Saya masih lugu dalam memandang realitas Jakarta. Tapi itulah kenyataan yang harus Saya hadapi. Saya hanya pun bertanya dalam hati. “Andai saja Pak Presiden SBY mau berjalan-jalan ke Tenabang tanpa pengawalan, seperti Saya layaknya, apakah Beliau masih punya rasa sama dengan Saya?. Ya!, kalaupun tidak bias memberi, cukuplah Beliau merasakan hal yang sama dengan apa yang Saya rasakan. Atau bila perlu, Pak SBY memberi perintah kepada Menteri-menterinya untuk sesekali berkutat dengan kepanasan dan kejengahan Tenabang. Saya yakin ini bisa dilakukan tanpa harus dikenali orang banyak. Saya teringat Presiden Iran Ahmadinejad, sosok Presiden sederhana yang pernah ada di alam modern ini. Mungkin saja, bila ia Presiden negeri ini, mungkin Beliau sudah sering ke Tenabang, tanpa dikenali di sana.
Bosan di Tenabang, saya temui seorang Polisi di sana. “Metromini 502 carinya di mana Pak?. “Sana” katanya dengan tunjukan tangan yang lurus. Polisi ini jujur, hanya beberapa menit metromini itu ketemukan. Seperti awalnya, Saya menikmati perjalanan menuju Cikini.
Tapi penghibur diperjalanan bukan lagi seorang pengamen. Kali ini ini seseorang ‘ahli pidato’ khas mubalik.. Sayangnya ia tak bersorban, sehingga dia tak layak disebut Ustadz. Hanya berkaos kumal dan bercelana pendek dekil. “Assalamu Alaikum…saudara-saudara, hidup ini sebuah misteri, hanya Allah yang tahu kapan berakhirnya. Saya mencari rezeki seperti saudara-saudara. Saya bukan pencopet dompet atau Ponsel Anda. Saya hanyalah manusia biasa yang berharap dari sedikit rezeki Anda. Saya hanya bisa berdoa, Ya Allah berikanlah kemudahan, berikanlah kemulyaan, berikanlah rezeki dan perlindungan kepada Saudara-saudara yang ada disini, semoga mereka selamat, keluarga mereka menanti…” begitu sedikit kutipan kalimat yang terekam di memori Saya.

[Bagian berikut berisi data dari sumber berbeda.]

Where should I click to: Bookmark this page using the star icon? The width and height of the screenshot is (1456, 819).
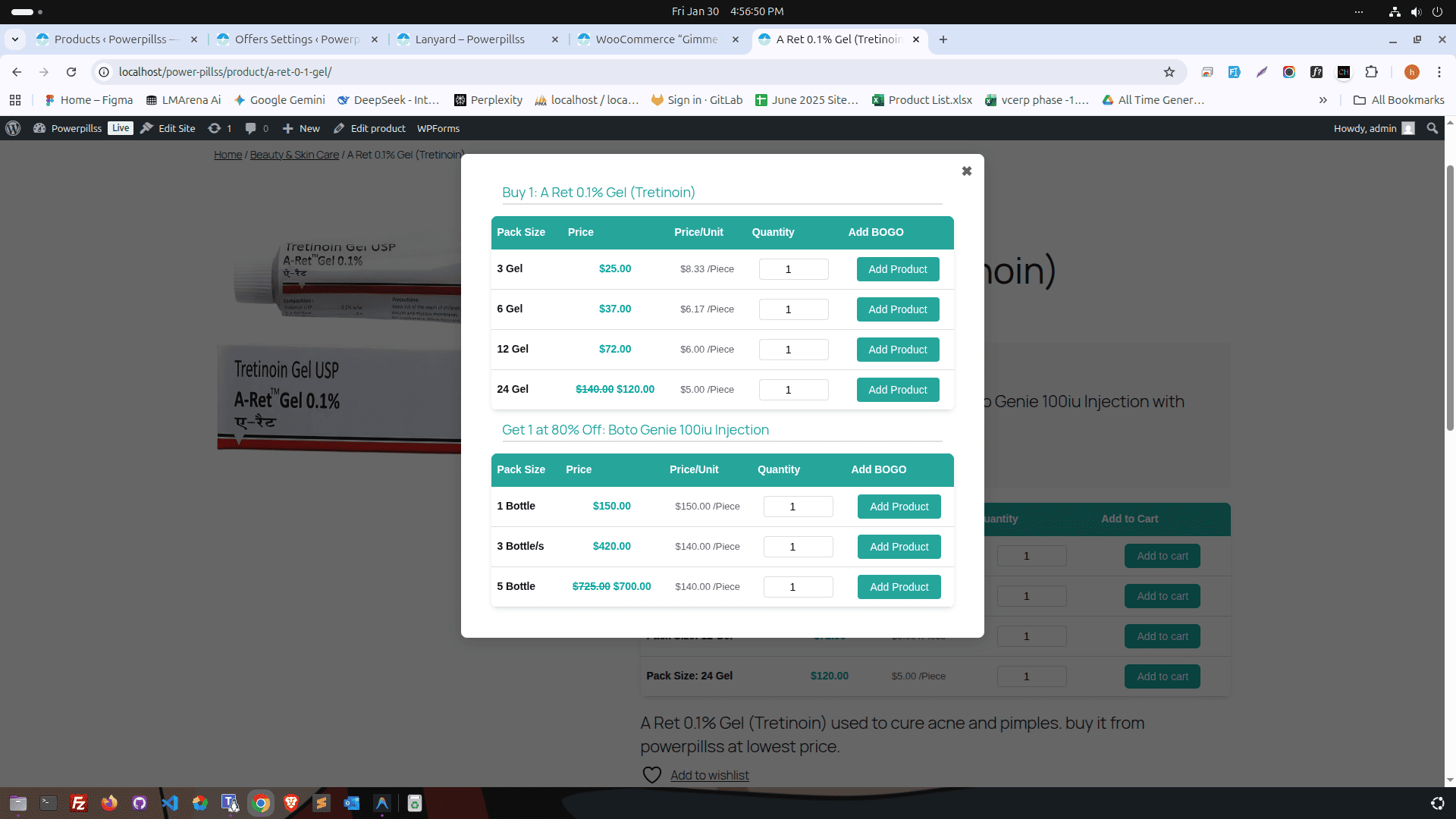[x=1170, y=72]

Lelaki itupun berjalan, membuka kantong plastic dari sakunya, menebarkan kepada para penumpang, dengan berharap sekeping koin dari penumpang Tenabang-Cikini.
Sang Sopir tak bergeming, kalimat Kesimpulan Saya, “ow..ini sudah biasa di alam Jakarta”. Tapi Saya menangkap semua ini tidak akan berjalan dengan sendirinya tanpa ada ‘cinta’. Cinta karena keterpaksaan, ciinta karena tidak adanya kepedulian, Cinta karena ketimpangan.
Terima Kasih Ya Allah, Engkau menganugerahkan orang-orang ini, sebagai pelajaran ‘cintaku’ hari ini. (**)
Dipenghujung malam Cikini, 4 September 2010.